[Records excerpted from a collection]
>> BEGIN

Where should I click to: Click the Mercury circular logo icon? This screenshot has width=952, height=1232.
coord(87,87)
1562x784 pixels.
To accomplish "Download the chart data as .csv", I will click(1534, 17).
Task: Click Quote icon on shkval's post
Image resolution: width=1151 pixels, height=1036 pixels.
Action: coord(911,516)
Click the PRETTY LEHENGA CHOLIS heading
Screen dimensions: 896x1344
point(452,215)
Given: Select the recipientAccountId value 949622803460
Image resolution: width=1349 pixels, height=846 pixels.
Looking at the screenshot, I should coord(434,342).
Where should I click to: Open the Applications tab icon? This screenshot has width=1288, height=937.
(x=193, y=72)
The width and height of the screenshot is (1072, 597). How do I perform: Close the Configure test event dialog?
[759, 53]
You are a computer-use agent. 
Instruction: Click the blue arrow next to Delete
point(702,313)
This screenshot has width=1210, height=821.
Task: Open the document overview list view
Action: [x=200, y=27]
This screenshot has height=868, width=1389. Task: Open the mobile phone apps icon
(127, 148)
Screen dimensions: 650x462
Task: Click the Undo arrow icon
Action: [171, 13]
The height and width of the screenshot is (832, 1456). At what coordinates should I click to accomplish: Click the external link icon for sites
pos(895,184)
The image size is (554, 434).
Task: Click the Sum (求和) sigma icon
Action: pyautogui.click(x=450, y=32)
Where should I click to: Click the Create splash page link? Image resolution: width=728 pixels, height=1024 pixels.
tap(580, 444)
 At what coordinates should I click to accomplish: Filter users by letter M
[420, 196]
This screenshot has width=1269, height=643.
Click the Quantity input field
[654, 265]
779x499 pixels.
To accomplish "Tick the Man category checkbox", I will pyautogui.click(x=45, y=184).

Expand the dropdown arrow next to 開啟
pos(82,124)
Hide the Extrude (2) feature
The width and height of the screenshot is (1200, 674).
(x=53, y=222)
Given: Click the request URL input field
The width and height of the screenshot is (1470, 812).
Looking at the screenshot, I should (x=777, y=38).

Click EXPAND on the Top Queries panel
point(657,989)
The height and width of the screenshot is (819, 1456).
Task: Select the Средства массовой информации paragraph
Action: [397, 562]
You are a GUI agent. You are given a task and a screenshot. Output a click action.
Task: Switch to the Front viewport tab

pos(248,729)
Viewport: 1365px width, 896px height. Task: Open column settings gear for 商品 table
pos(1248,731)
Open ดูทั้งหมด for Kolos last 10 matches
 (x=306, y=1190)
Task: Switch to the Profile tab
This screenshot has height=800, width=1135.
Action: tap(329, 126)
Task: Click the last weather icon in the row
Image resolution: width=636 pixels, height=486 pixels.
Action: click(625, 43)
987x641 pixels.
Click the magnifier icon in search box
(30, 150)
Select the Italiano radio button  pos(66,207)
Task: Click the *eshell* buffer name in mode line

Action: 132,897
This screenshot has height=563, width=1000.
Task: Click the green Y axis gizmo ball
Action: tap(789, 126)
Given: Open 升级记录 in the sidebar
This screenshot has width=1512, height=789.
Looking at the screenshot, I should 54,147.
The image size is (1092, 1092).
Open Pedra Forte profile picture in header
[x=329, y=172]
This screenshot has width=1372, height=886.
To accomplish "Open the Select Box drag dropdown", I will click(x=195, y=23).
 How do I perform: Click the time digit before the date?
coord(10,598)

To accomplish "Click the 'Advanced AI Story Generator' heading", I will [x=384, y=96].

>> END

◆ **AIM OF THE EXERCISE**:
Reproduce every one of the records above word for word, from the first line to the last.

◆ **RESPONSE TO THE EXERCISE**:
Where should I click to: Click the Mercury circular logo icon? This screenshot has width=952, height=1232.
coord(87,87)
1562x784 pixels.
To accomplish "Download the chart data as .csv", I will click(1534, 17).
Task: Click Quote icon on shkval's post
Image resolution: width=1151 pixels, height=1036 pixels.
Action: coord(911,516)
Click the PRETTY LEHENGA CHOLIS heading
Screen dimensions: 896x1344
point(452,215)
Given: Select the recipientAccountId value 949622803460
Image resolution: width=1349 pixels, height=846 pixels.
Looking at the screenshot, I should coord(434,342).
Where should I click to: Open the Applications tab icon? This screenshot has width=1288, height=937.
(x=193, y=72)
The width and height of the screenshot is (1072, 597). How do I perform: Close the Configure test event dialog?
[759, 53]
You are a computer-use agent. 
Instruction: Click the blue arrow next to Delete
point(702,313)
This screenshot has width=1210, height=821.
Task: Open the document overview list view
Action: [x=200, y=27]
This screenshot has height=868, width=1389. Task: Open the mobile phone apps icon
(127, 148)
Screen dimensions: 650x462
Task: Click the Undo arrow icon
Action: [171, 13]
The height and width of the screenshot is (832, 1456). At what coordinates should I click to accomplish: Click the external link icon for sites
pos(895,184)
The image size is (554, 434).
Task: Click the Sum (求和) sigma icon
Action: pyautogui.click(x=450, y=32)
Where should I click to: Click the Create splash page link? Image resolution: width=728 pixels, height=1024 pixels.
tap(580, 444)
 At what coordinates should I click to accomplish: Filter users by letter M
[420, 196]
This screenshot has width=1269, height=643.
Click the Quantity input field
[654, 265]
779x499 pixels.
To accomplish "Tick the Man category checkbox", I will pyautogui.click(x=45, y=184).

Expand the dropdown arrow next to 開啟
pos(82,124)
Hide the Extrude (2) feature
The width and height of the screenshot is (1200, 674).
(x=53, y=222)
Given: Click the request URL input field
The width and height of the screenshot is (1470, 812).
Looking at the screenshot, I should (x=777, y=38).

Click EXPAND on the Top Queries panel
point(657,989)
The height and width of the screenshot is (819, 1456).
Task: Select the Средства массовой информации paragraph
Action: [397, 562]
You are a GUI agent. You are given a task and a screenshot. Output a click action.
Task: Switch to the Front viewport tab

pos(248,729)
Viewport: 1365px width, 896px height. Task: Open column settings gear for 商品 table
pos(1248,731)
Open ดูทั้งหมด for Kolos last 10 matches
 (x=306, y=1190)
Task: Switch to the Profile tab
This screenshot has height=800, width=1135.
Action: tap(329, 126)
Task: Click the last weather icon in the row
Image resolution: width=636 pixels, height=486 pixels.
Action: click(625, 43)
987x641 pixels.
Click the magnifier icon in search box
(30, 150)
Select the Italiano radio button  pos(66,207)
Task: Click the *eshell* buffer name in mode line

Action: 132,897
This screenshot has height=563, width=1000.
Task: Click the green Y axis gizmo ball
Action: tap(789, 126)
Given: Open 升级记录 in the sidebar
This screenshot has width=1512, height=789.
Looking at the screenshot, I should 54,147.
The image size is (1092, 1092).
Open Pedra Forte profile picture in header
[x=329, y=172]
This screenshot has width=1372, height=886.
To accomplish "Open the Select Box drag dropdown", I will click(x=195, y=23).
 How do I perform: Click the time digit before the date?
coord(10,598)

To accomplish "Click the 'Advanced AI Story Generator' heading", I will [x=384, y=96].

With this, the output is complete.